Daycare or Dialysis
A while back, I wrote a post explaining how there are no right or wrong decisions in this medically complex life. There are just better decisions than others, and the best you can do is weigh out risks and benefits. This couldn’t be more true today. While I lead a cushy privileged life, it doesn’t cancel out pain, heartache, and having to make difficult decisions. The last really big decision we had to make was temporarily separating our family this year, so that we can have more control over our schedule in the future. This week, we gained new knowledge that changed our plans yet again.
One of the factors in deciding to do long distance, was knowing that I would have help in the form of a Pediatric Special Needs daycare. It’s been a blessing being able to bring my son there whenever I need. He would be extremely well cared for, and I would be able to work. Win-Win. Things were running pretty smoothly, until they weren’t.
What started as an overnight cough, ended with yet another hospital admission. Same course of symptoms as the past few admissions, coughing and fever escalating into full blown respiratory distress within hours. Hours! We have been on a preventive routine, operating under the assumption that he was more asthmatic, but clearly that didn’t do the trick. After more digging, and more appointments, we learned that Oskie is immunodeficient. His airway is most likely smaller than normal - just as everything about him is. (He’s in the 0.1 percentile on the growth chart compared to your average 2 and a half year old. He proportional to himself, so it’s not quite obvious until you see it on the chart.) When he gets a virus, like the common cold, his lungs swell around his already small airway, straining his ability to breathe. When he loses oxygen due to this swelling, he loses it everywhere - including to his vital organs, which are already compromised. The only thing to reduce the swelling is steroid use. Long term steroid use has pretty nasty side effects, and could even lead to the need for dialysis or a kidney transplant unless we do as much as possible to prevent these respiratory episodes.
I can’t un-know this information. All I can do is use it to improve my son’s quality of live, and decrease his exposure to viruses.
So, what does this mean? Well, to me, it feels like this: Daycare? Or Dialysis?
If I keep him in daycare, he’s exposed to more germs and viruses, and his immune system isn’t ready to fight them off.

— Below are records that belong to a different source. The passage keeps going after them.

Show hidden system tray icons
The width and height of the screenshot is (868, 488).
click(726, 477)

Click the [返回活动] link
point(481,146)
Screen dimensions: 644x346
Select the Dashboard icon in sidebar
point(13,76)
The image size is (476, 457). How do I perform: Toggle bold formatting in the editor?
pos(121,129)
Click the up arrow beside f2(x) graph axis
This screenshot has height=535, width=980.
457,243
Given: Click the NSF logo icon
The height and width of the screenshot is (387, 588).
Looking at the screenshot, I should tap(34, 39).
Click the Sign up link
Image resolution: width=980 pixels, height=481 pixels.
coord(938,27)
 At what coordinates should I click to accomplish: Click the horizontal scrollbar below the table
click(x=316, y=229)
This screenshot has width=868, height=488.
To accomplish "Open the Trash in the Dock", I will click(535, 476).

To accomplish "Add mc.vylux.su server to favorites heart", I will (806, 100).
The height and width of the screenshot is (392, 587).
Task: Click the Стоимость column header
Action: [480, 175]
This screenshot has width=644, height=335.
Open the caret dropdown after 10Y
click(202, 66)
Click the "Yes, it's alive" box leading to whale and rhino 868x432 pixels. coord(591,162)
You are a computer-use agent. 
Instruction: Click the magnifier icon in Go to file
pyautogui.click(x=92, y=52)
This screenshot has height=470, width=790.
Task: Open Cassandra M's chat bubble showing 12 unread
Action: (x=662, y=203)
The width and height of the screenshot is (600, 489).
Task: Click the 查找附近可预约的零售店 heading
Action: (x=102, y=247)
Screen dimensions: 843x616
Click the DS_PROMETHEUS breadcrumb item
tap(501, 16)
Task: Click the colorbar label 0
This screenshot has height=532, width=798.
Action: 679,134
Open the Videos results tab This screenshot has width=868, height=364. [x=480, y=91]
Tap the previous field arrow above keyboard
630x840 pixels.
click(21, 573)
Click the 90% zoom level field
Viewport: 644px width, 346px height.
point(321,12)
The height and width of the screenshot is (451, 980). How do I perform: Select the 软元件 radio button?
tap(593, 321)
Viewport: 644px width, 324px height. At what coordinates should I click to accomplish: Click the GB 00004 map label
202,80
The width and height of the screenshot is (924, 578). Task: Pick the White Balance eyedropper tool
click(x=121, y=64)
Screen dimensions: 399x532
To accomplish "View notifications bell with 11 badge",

He’ll see more hospital days, and each one of those stays puts up back a few steps in therapy, weight gain, and mental / emotional health — not to mention the damage being done to his cells.
I can’t, in good conscience, keep him in daycare just because I want to go back to work. It makes no sense. There is no “decision” to be made, really. It is what it is.
Is it hard to swallow? Yes. Is it isolating? Hell yes. It is overwhelming? Yep.
It’s gonna be a one minute, one hour, one day at a time kind of year. I know I’m not alone in this, there are many children who are chronically and critically ill, and their parents face similar hurdles. But, for now, I’m gonna allow myself a bit of a pity party, and just get through it. It’s not hard to get a smile on my face — I mean, have you seen my kid? The cutest!